Factors that Impact on Care and Quality of Managed Care Organizations
The health care sector is a service industry and is affected by factors that range from individual to structural differences. The factors that determine the quality of care include: the cost of care which limits the level of service offered, equipment available and other resources that impact on health care (Shi & Singh, 2008). Other factors include structural issues such as the teaching inclusion in health care, ownership and level of management of organizations as well as the types or specialization in a condition. Geographical factors also play a key role in health care since they determine the ability of patients to access it and availability of health resources (Donabedian & Bashshur, 2003).
Organizational Ratings in Terms of Quality
The rating of organizations in terms of quality is based on the outcomes from the quality measures and indicators with the use of comparative measures. Although quality is said to be homogenous between health care organizations, it differs due to the influence of the factors that affect such quality. The rating of health care organizations based on structural factors shows that the teaching hospitals rank highly than the non-teaching hospitals, while the privately owned healthcare organizations are also ranked higher than the publicly owned health care organizations (Donabedian & Bashshur, 2003). Acute care hospitals, accredited hospitals, and those offering emergency services have higher quality ratings due to the high levels of investment required for that. The differences in standards affect the level of care offered due to the motivation of personnel in high quality hospitals and their professionalism hence their ability to offer good care unlike those in low quality hospitals. However, quality ratings are likely to influence the cost of health care with the high quality hospitals offering costly services due to their high investments compared to the low cost organizations. The reports of comparison show that the San Francisco hospital performed better than New York Down Town hospital. The likely reasons for this would be the number of patients in New York being larger than that of San Francisco thus limiting the ability of the professionals to offer individualized services to each patient as well as time constraints (U.S. Department of Health & Human Services, 2010). Further, the rating on the process care measures shows that New York was at a position of offering quality service because its geographical location endowed it with adequate resources, but it carried out unnecessary follow up.

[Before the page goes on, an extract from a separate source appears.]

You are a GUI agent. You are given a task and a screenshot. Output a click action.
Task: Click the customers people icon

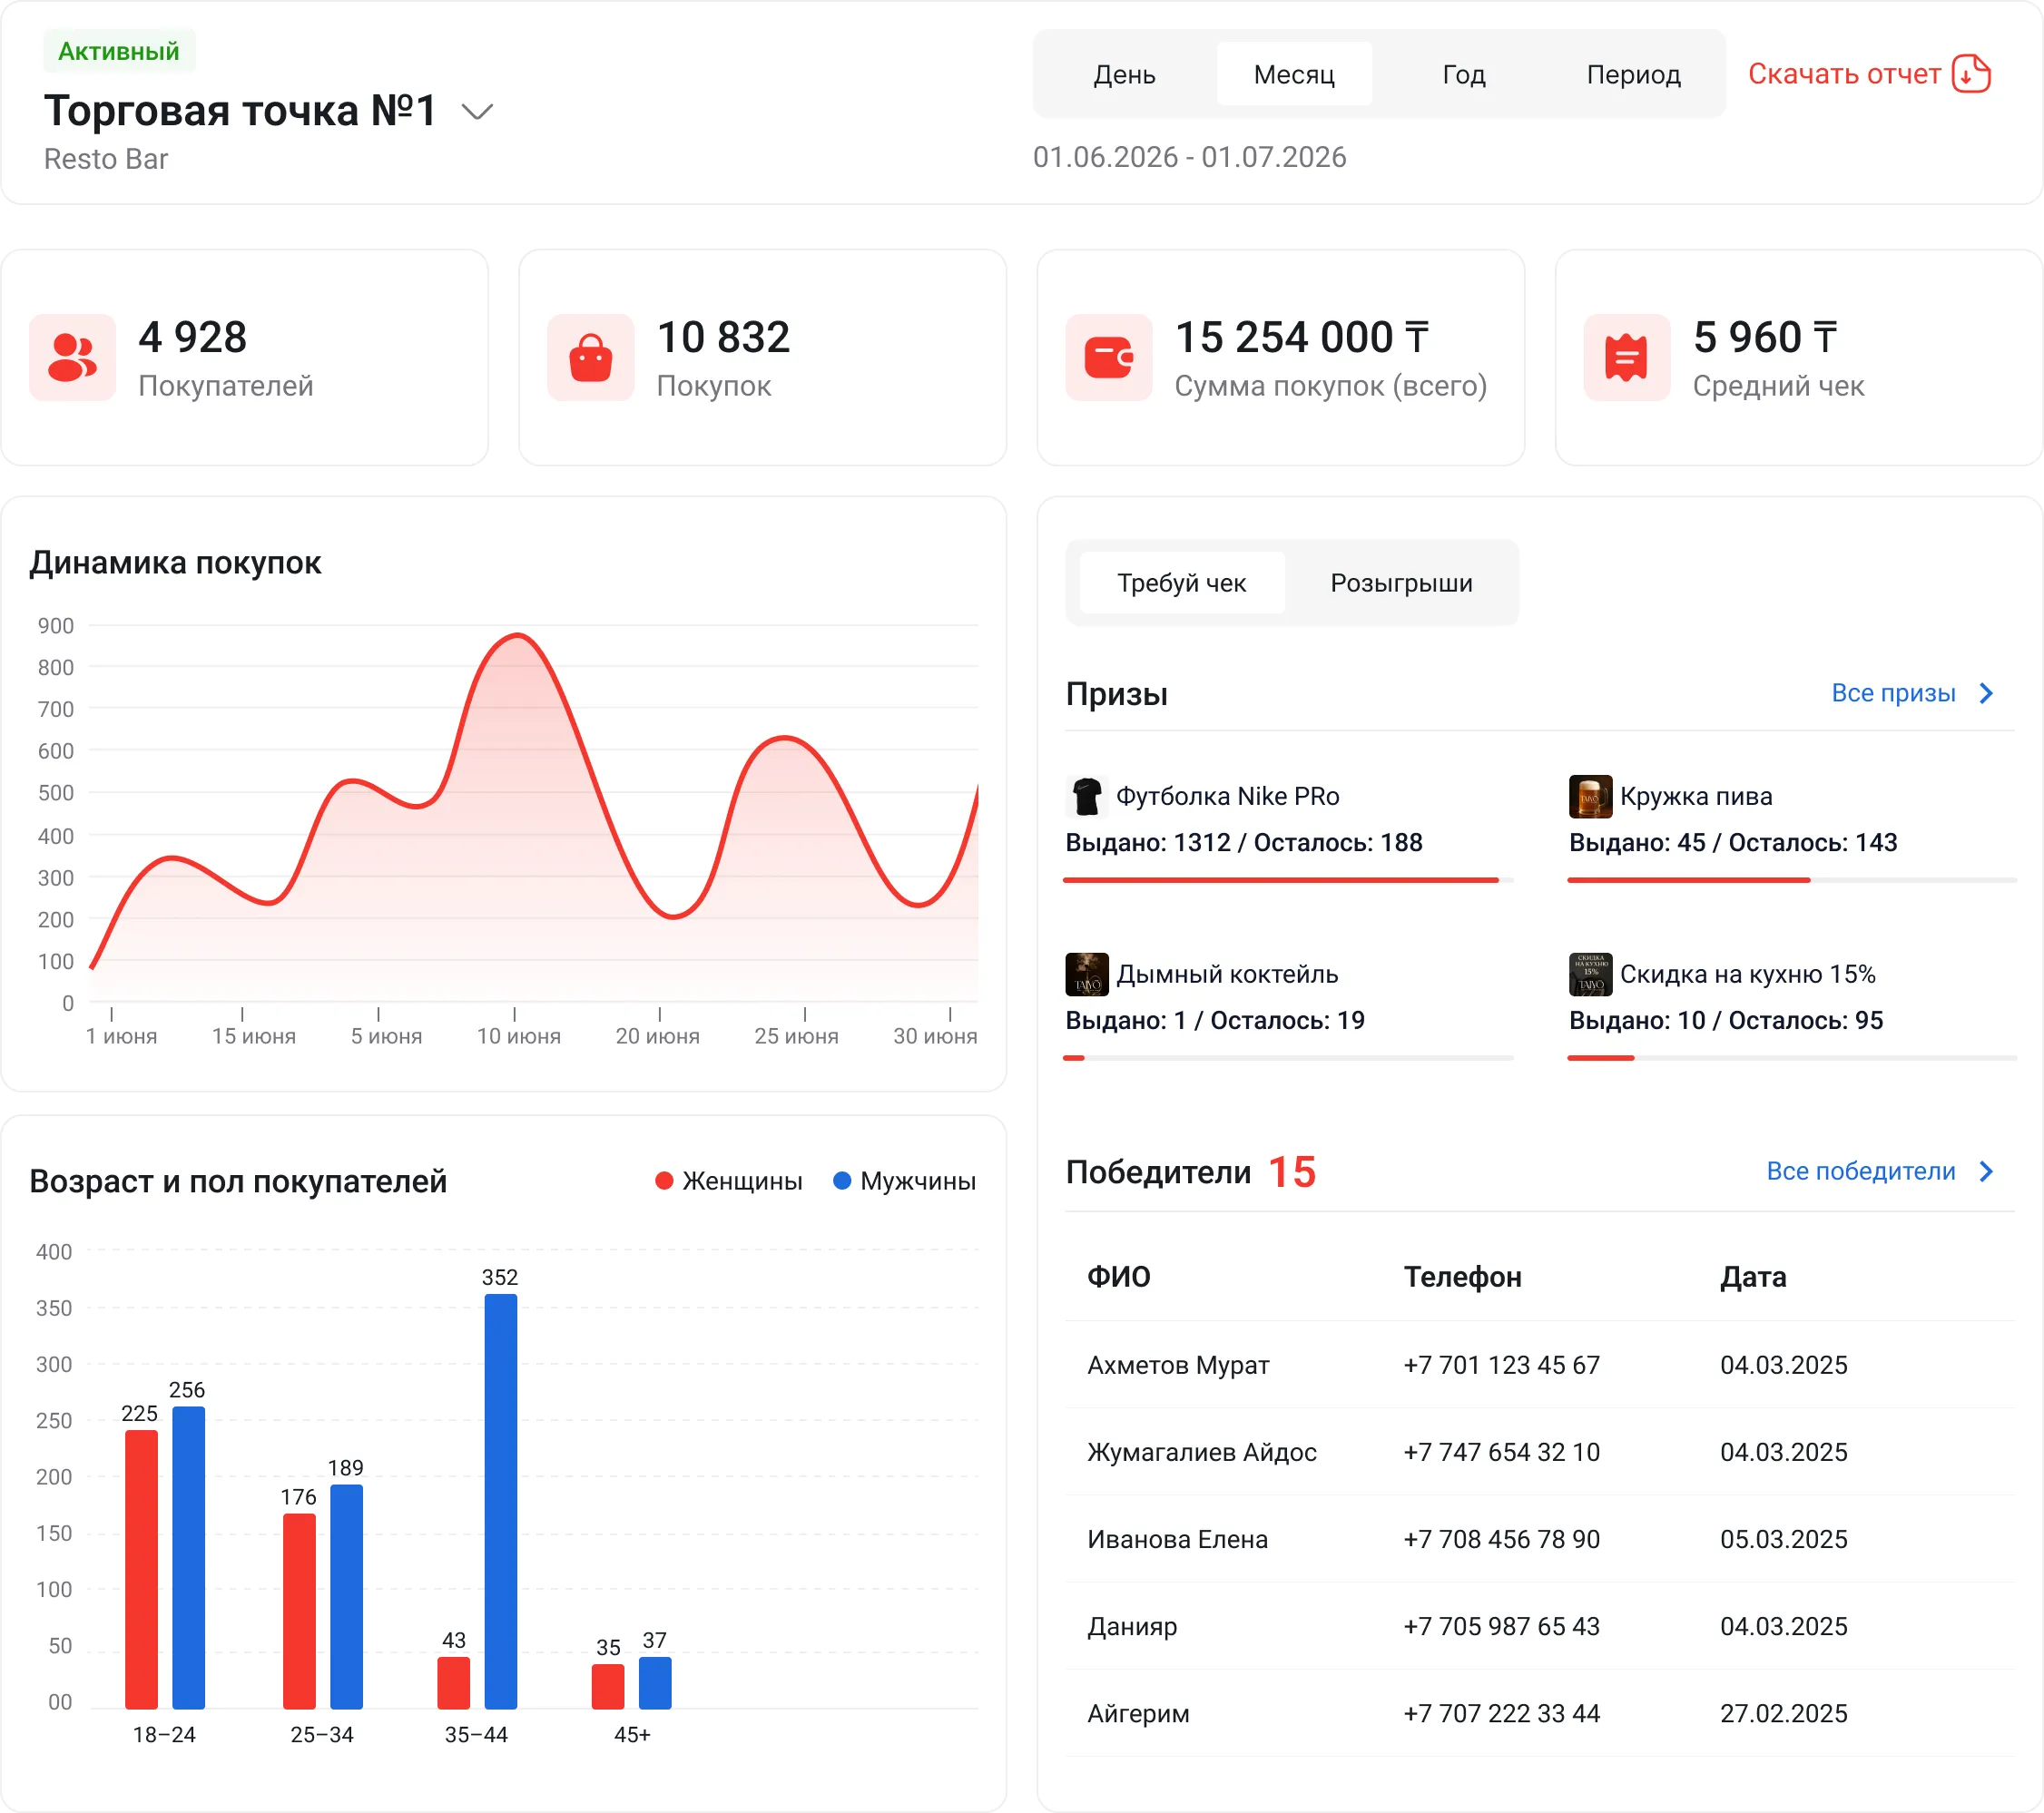[73, 357]
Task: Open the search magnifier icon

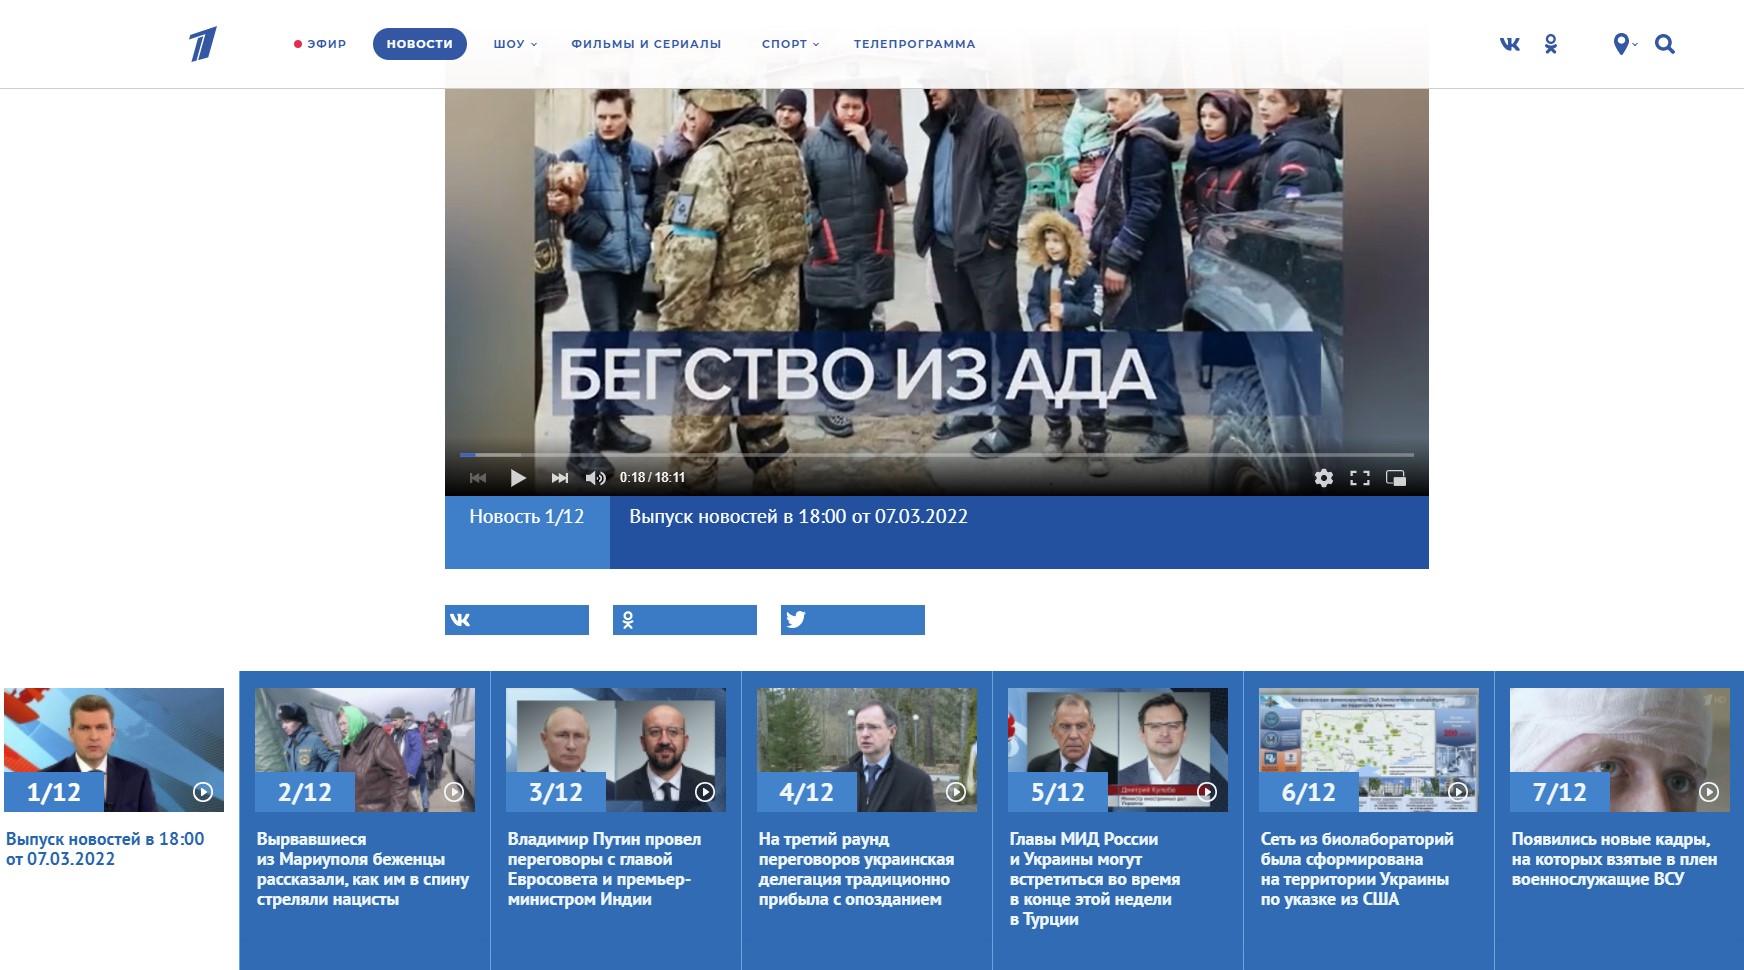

The quality assurance in health care organizations is an overall broad sector which is very necessary for improvement of quality care offered in health care organizations. The quality, care and costs of health care are closely related. This paper has summarized the quality measures available for health care organizations, factors that influence the quality of care as well as evaluated the organizational ratings.
Donabedian, A., & Bashshur, R. (2003). An introduction to assurance in health care. New York, NY: Oxford University Press.
Shi, L., & Singh, D. (2008). Delivering health care in America: A systems approach. New Jersey, NJ: Jones & Bartlett Learning.
U.S. Department of Health & Human Services. (2010). Medicare: Hospital Compare. Web.
Wagner, E. (1998). Managed care and chronic illness: Health services and research needs. Health Services Research, 32(5), 702-714.